WORK TO BE COMPLETED –
Starting with the line that contains "Image resolution: width=640", copy out each line through the end of the entries below, exactly as written, and nothing else.
BEGIN SOURCE RECORDS
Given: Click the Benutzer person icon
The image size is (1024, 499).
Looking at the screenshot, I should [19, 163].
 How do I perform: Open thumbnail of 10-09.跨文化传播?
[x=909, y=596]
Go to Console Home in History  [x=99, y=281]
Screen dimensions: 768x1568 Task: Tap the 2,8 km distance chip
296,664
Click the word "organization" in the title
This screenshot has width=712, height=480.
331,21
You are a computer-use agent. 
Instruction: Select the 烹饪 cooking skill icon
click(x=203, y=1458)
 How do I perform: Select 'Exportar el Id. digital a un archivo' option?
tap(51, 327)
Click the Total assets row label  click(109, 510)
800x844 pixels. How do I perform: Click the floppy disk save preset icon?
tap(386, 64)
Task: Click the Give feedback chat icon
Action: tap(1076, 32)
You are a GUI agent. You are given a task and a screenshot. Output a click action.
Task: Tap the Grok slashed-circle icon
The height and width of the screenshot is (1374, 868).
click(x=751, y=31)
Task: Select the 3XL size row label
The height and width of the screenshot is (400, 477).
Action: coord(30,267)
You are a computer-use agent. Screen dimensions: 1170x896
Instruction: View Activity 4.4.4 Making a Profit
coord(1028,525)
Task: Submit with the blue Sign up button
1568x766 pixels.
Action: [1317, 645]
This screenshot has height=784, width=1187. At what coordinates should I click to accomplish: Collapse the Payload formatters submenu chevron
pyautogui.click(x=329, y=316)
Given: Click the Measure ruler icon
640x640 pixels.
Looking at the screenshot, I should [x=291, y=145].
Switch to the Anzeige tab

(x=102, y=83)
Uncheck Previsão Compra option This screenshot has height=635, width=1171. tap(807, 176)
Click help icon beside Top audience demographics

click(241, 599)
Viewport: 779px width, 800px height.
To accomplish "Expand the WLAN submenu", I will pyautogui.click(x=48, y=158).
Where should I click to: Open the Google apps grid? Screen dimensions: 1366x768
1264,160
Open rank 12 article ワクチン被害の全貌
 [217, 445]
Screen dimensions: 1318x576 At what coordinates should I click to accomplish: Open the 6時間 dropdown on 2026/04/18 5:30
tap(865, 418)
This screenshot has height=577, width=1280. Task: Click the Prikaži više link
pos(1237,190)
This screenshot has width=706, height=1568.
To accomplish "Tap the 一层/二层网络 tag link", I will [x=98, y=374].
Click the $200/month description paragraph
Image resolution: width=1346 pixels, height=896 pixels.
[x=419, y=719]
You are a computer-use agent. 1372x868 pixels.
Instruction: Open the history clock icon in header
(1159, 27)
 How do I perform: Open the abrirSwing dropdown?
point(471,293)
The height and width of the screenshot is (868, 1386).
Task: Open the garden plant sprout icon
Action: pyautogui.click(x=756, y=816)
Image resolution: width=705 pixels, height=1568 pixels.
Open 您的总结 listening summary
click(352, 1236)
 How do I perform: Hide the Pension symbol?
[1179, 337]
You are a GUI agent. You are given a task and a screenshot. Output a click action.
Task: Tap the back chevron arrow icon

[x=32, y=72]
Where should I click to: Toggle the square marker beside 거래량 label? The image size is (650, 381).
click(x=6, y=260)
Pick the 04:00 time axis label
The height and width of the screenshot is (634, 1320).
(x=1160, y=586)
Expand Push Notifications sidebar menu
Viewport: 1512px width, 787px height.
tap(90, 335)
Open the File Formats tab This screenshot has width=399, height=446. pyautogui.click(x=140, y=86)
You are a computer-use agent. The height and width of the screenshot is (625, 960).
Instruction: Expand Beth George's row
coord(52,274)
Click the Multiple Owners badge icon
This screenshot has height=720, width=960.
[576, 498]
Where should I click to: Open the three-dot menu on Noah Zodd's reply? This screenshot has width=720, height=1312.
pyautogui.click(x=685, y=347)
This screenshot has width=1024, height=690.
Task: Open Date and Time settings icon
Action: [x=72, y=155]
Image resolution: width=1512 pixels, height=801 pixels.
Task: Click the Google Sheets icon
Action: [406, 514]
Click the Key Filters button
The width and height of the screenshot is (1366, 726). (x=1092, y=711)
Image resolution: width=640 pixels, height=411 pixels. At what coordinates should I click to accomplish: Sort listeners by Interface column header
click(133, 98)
END SOURCE RECORDS
REPLY TO THE EXERCISE –
Image resolution: width=640 pixels, height=411 pixels. At what coordinates should I click to accomplish: Sort listeners by Interface column header
click(133, 98)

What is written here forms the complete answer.